Inscrit dans le cadre du programme Europe Créative (programme cadre de l’Union Européenne pour la Culture), le projet « L’Europe du Piano » est né à l’initiative du Festival Piano aux Jacobins de Toulouse (cf. l’interview de Paul-Arnaud Péjouan et Catherine d’Argoubet (1)), en partenariat avec l’Associazione Clementi de Rome et l’Académie Franz Liszt de Budapest, afin de promouvoir de jeunes pianistes européens (on reviendra plus longuement sur le sujet dans un futur proche, et en particulier sur l’implication de la prestigieuse institution musicale hongroise dans l’entreprise).
Cinq artistes ont été retenus pour 2016-2017 : Mariam Batsashvili (Géorgie), Nathanaël Gouin (France), Benedek Horváth (Hongrie), Alexia Mouza (Grèce) et Florian Noack (Belgique), et l’on a profité du passage de M. Batsashvili et B. Horváth (photo) à l’Académie Franz Liszt pour partir à leur découverte.
Elle n’était d’ailleurs pas totale s’agissant du second – dont un très bel enregistrement Liszt/Bartók (Artalinna) est sorti l’an dernier – à la différence de la Géorgienne que nous entendions pour la première fois lors de ce double récital. Premier Prix du Concours Liszt d’Utrecht en 2014 et parmi les artistes sélectionnés par la European Concert Hall Organisation (ECHO) pour la saison en cours, Mariam Batsashvili (23 ans) a étudié à Tbilissi, avant de poursuivre sa formation auprès de Grigory Gruzman à la Hochschule für Musik Franz Liszt de Weimar.

Mariam Batsashvili © Zeneakadémián

Le Concerto en ré mineur de Marcello transcrit par Bach (BWV 974) ouvre son programme. Plénitude des couleurs, clarté, énergie rythmique toujours dominée, lyrisme sans surcharge (un Adagio d’une grande pureté de ligne) : M. Batsashvili place immédiatement son auditoire sous le charme, avant de faire un saut dans la fin du XIXe et le début du XXe siècle français avec une demi-douzaine de pièces de Mel Bonis (1858-1937) servies par un sens prononcé de la caractérisation : Près du ruisseau, op. 9 et Il pleut, op. 102, merveilleux de fluidité, Le moustique, op. 66, plein d’humour – et de piquant ! –, la Romance sans paroles, op. 56, au chant ample et prégnant, la Berceuse, op. 23, simplement tendre, et, sommet de ce bouquet, La Cathédrale blessée, op. 107, sombre pièce de 1915 aux basses profonde dont Batsashvili saisit toute la sombre et douloureuse expression.
======
**CONSIGNES:**
Traduisez en anglais cette phrase du texte sur le projet « L'Europe du Piano » : « Le Concerto en ré mineur de Marcello transcrit par Bach (BWV 974) ouvre son programme. »

**DONNÉES FOURNIES:**
======
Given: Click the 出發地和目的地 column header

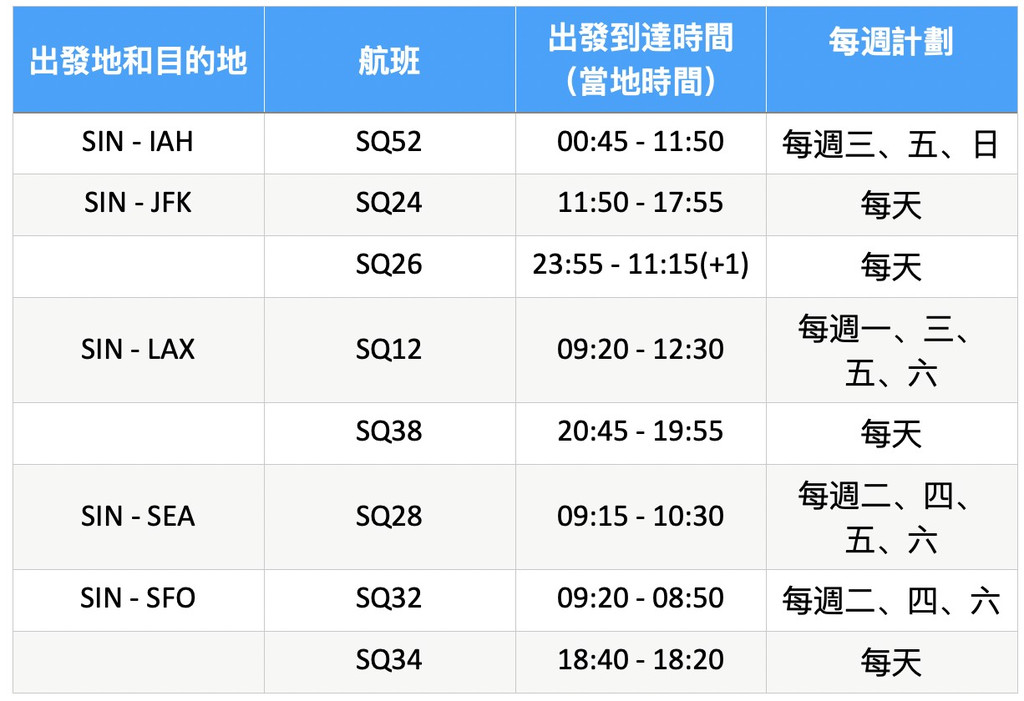Looking at the screenshot, I should [x=138, y=60].
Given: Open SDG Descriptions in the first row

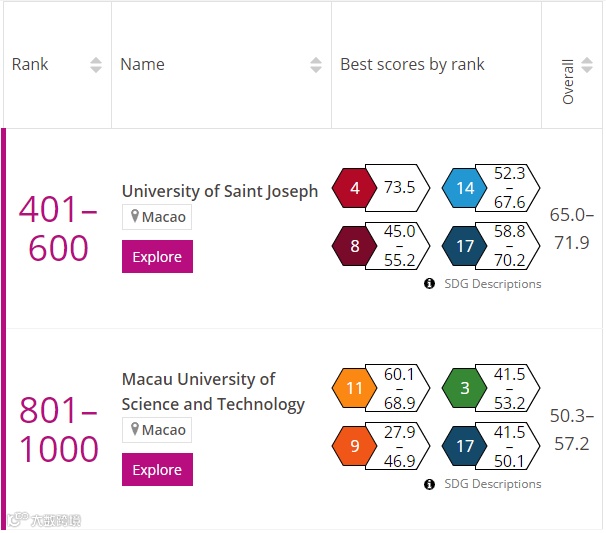Looking at the screenshot, I should point(492,284).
======
**RÉPONSE RÉDIGÉE:**
Marcello's Concerto in D minor, transcribed by Bach (BWV 974), opens her program.